[EXERCISE DETAILS] Write out the following data line for line, keeping every character unchanged.
#####
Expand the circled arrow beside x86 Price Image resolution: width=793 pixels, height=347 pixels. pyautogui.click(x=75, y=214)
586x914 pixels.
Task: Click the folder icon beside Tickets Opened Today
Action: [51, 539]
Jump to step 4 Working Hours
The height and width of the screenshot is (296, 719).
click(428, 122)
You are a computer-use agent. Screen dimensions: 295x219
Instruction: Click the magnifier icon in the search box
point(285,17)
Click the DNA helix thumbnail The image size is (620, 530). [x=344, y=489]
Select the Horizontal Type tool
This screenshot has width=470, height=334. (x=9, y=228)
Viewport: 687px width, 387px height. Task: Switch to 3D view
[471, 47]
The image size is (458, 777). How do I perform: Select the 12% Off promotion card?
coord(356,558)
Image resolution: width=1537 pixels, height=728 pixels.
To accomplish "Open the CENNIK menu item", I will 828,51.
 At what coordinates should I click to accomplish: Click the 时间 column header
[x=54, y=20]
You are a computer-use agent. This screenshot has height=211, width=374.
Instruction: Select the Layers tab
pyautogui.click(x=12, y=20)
#####
[RESULT BELOW]
Expand the circled arrow beside x86 Price Image resolution: width=793 pixels, height=347 pixels. pyautogui.click(x=75, y=214)
586x914 pixels.
Task: Click the folder icon beside Tickets Opened Today
Action: [51, 539]
Jump to step 4 Working Hours
The height and width of the screenshot is (296, 719).
click(428, 122)
You are a computer-use agent. Screen dimensions: 295x219
Instruction: Click the magnifier icon in the search box
point(285,17)
Click the DNA helix thumbnail The image size is (620, 530). [x=344, y=489]
Select the Horizontal Type tool
This screenshot has width=470, height=334. (x=9, y=228)
Viewport: 687px width, 387px height. Task: Switch to 3D view
[471, 47]
The image size is (458, 777). How do I perform: Select the 12% Off promotion card?
coord(356,558)
Image resolution: width=1537 pixels, height=728 pixels.
To accomplish "Open the CENNIK menu item", I will 828,51.
 At what coordinates should I click to accomplish: Click the 时间 column header
[x=54, y=20]
You are a computer-use agent. This screenshot has height=211, width=374.
Instruction: Select the Layers tab
pyautogui.click(x=12, y=20)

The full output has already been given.